China’s Air Pollution Blamed for 8-year-old’s Lung Cancer
If you look at pictures of China today, you will notice a heavy fog around the busiest cities, like Harbin, Beijing, and Jilin. However, this is not fog, the thick gray matter is actually smog, and the air quality is getting worse. One recent example of China’s troubling smog is the case of an 8-year-old girl from Jiangsu province who became the youngest lung cancer patient in China. The People’s Daily reported the girl lived near a busy road and was susceptible to PM2.5 pollution. This level of pollution contains fine particulate matter that is very dangerous to humans because the matter can lodge deep in the lungs and then enter the blood stream. However the heavy smog is mainly in the northern reaches of China and around the large, major cities such as Beijing.
Many cities in the North face heavy smog as central heating systems are turned on and as the coal-power plants increase their work load as the winter months begin. The city of Harbin was effectively shut down last month when the smog pollution levels beat the records set earlier in the year by Beijing. It was stated in the same report done by the People’s Daily that lung cancer was the most common and the most deadly, killing more people in China than any other type of cancer. Now, an eight year old girl is the youngest person to have lung cancer, which her doctor reports was caused by the air pollution in her province.
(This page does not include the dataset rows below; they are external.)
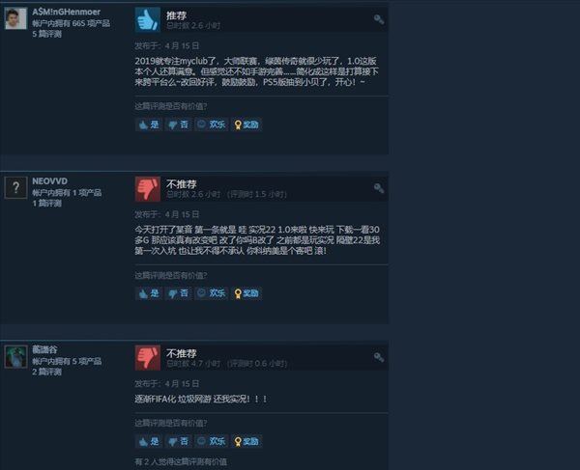Mark first review as 欢乐 (funny)
Viewport: 580px width, 470px height.
[211, 124]
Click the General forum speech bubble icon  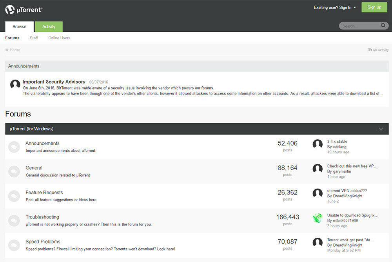pos(14,171)
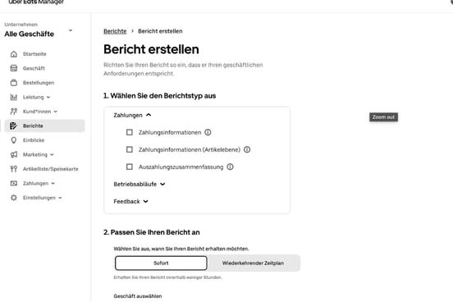Viewport: 453px width, 302px height.
Task: Go back via the Berichte breadcrumb link
Action: pos(115,31)
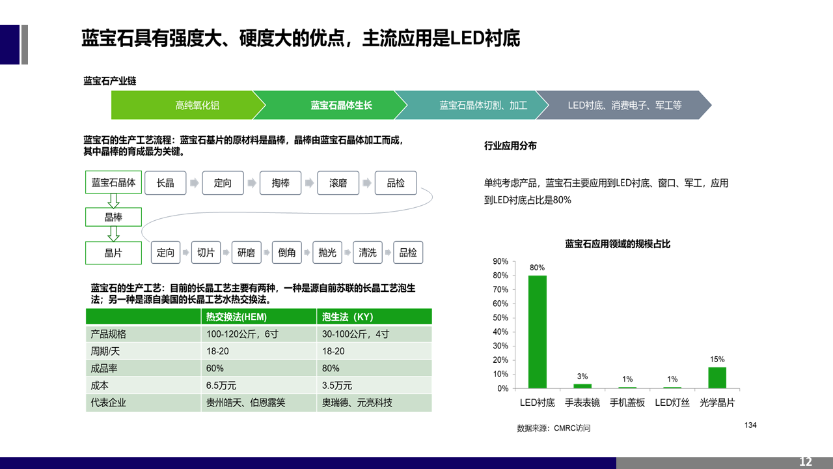The width and height of the screenshot is (833, 469).
Task: Click the down arrow between 晶棒 and 晶片
Action: pos(114,234)
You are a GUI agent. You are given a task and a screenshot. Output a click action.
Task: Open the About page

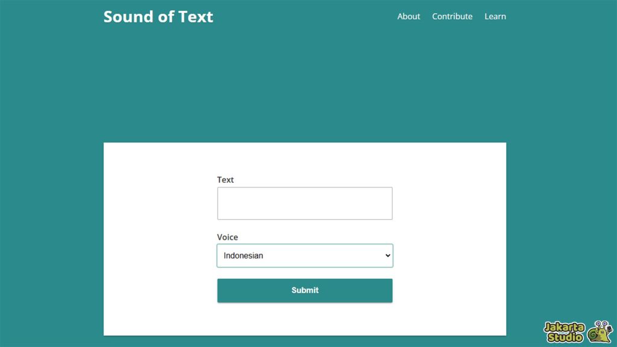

China is a rapidly industrial country with a large population, which are two terrible things to have. Not only can the air pollution cause cancer, but China is also starting to roll out laws and regulations when the smog goes past a certain level. When this number is reached, schools, factories, car use, and other polluting means will be shut down, which could have a negative effect on the economy of China. This is specifically what happened to the city of Harbin as stated above and it is what both Korea and Japan are worried will happen to themselves as well.
As we learned last semester from Kim’s presentation on the Asian Dust storms that happen in the spring and summer months in East Asia. The dues originates in Mongolia, Northern China, and Kazakhstan where the high speed winds and dust storms pick of heavy clouds of dust particles and carry them over China, into North and South Korea, and Japan. With the increase smog and heavy particulates contained in the smog, North and South Korea and Japan are becoming more worried of the air coming from China and what is contained in the air.
I think this only adds onto the stress of the relationship between China, South Korea, and Japan. Not only is China becoming increasingly active in the island disputes and the power struggle between all of the countries in the East Asian sphere, they are also causing pain and hardships to the other countries in the area, which does not help in them working together to solve disputes. This also hurts China’s ability to be the economic powerhouse in the East. I think there is a chance for the other East Asian and Southeast Asian countries to compete with China’s economic powers if they are able to band together under one mission or goal. I think they could come together under the goal of fighting China’s pollution that is poisoning East Asia.
In the end, China will need to greatly reduce the smog and pollution in their country if they are to keep growing at the pace they are at right now. Shutting down cities and provinces does not help China’s goal to be the next world power. Having a eight year old girl with lung cancer caused by the smog can help give environmentalist groups the chance to significantly change the regulations and laws that can effect over polluting industries, power plants, and people.